После того, как свершилась казнь – моя личная месть, и убийцы поплатились, мною поспешно было принято решение ступить за порог – не из страха за самосуд или перед грядущим, но вслед за тобой. Я не могу без тебя, любимый – ни в жизни, ни после неё. Но ведь и ты не внял зову, не отправился в цветущий край вечного рассвета, где в прозрачном дыхании воздуха слышатся звуки органа, дикие звери ластятся к ногам, а птицы поют, как ангелы. Не ушёл ты и в другие врата, за которыми множество миров, подобных нашему. Ты замер, всё оглядываясь назад, ты искал меня, пока наши взгляды не встретились… Словно ураганными ветрами и океанскими течениями нас уносило на разные пути, но чем сильнее нас пытались разлучить, тем крепче срастались наши души… Мы нашли единственное место, где могли бы быть вдвоём – мы остались дома.

За окнами темнеет. Вечный мой, не останавливай меня! Мне необходимо сказать ему – пусть соберёт и вернёт мои реликвии на прежнее место! Это всё, о чём я попрошу.

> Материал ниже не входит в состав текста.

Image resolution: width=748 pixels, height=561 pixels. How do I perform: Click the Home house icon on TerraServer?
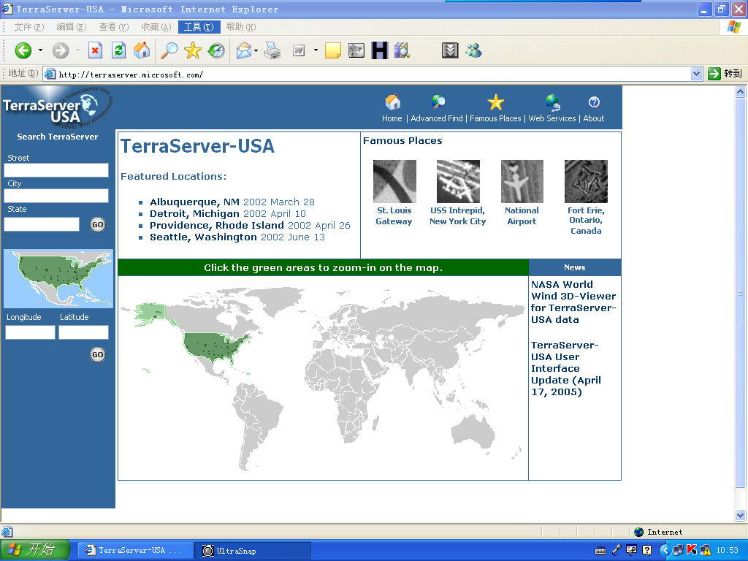(x=392, y=102)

Зажигает свечу, собирается спускаться вниз по лестнице. Я появляюсь рядом, беру его за плечо: стой! Вернись, слышишь! Он дёрнулся, выронил свечу. Подсвечник, звеня, покатился по ступеням. Погасла. Неужели моё прикосновение стало столь ощутимым? Гнев придает сил даже таким как мы. Не отпускаю его: вернись в кабинет! Оказавшись в полной темноте, он резко поворачивает голову, машет рукой по воздуху, но, не найдя никого, кричит, пытается ухватиться за перила…промахивается, поскальзывается на каменной лестнице и головою вниз вылетает в пролёт. 
Рухнул тяжело, ударившись о край ступени. Лежит. Вокруг головы расплывается кровавая лужа.
Но ты, еще при жизни понимавший меня без слов, знаешь – мне вовсе не хотелось его убивать. Неужели только теперь, когда и он пересёк порог, мне удастся сказать ему?
Медленно поднимается его тень – вначале почти прозрачная, но с каждым мгновением густеет, становится всё отчётливей и обретает цвет. Впервые он видит нас. Выслушав, он идёт на второй этаж привычным шагом по лестнице, заходит в кабинет. Пока ещё он не понял, что произошло, ведь теперь он может появляться, где хочет, не обращая внимания на стены и прочие преграды людского мира. Не знает, почему ему так сложно поднять медальон, а тем более шкатулку – они стали весить как огромные валуны. Но не мне его учить. Боясь грабителей, сегодня он почему-то забыл запереть входную дверь. Я открываю её – раньше ему бы показалось, что это ветер. Идёт в сад, прилагая огромные усилия, приносит фотографию и возвращает мне мой клад, убирая его на прежнее место, бормочет извинения. Он убеждён, что всё это снится ему, и он словно соблюдает некие правила игры. Но, спускаясь по лестнице вниз, вдруг видит в луже крови своё тело и… просыпается, начиная понимать…
На рассвете тело унесли. Он шел рядом, словно привязанный, пока процессия, качая головами, споря и шумно обсуждая происшедшее, не скрылась за воротами.
Любимый, мы снова одни – надеюсь, теперь надолго – дурная слава нашего особняка растет с каждым днём. Может быть, дом проклят, и проклят нами? Скорее – только мной – тогда, свершив месть, за полшага до порога.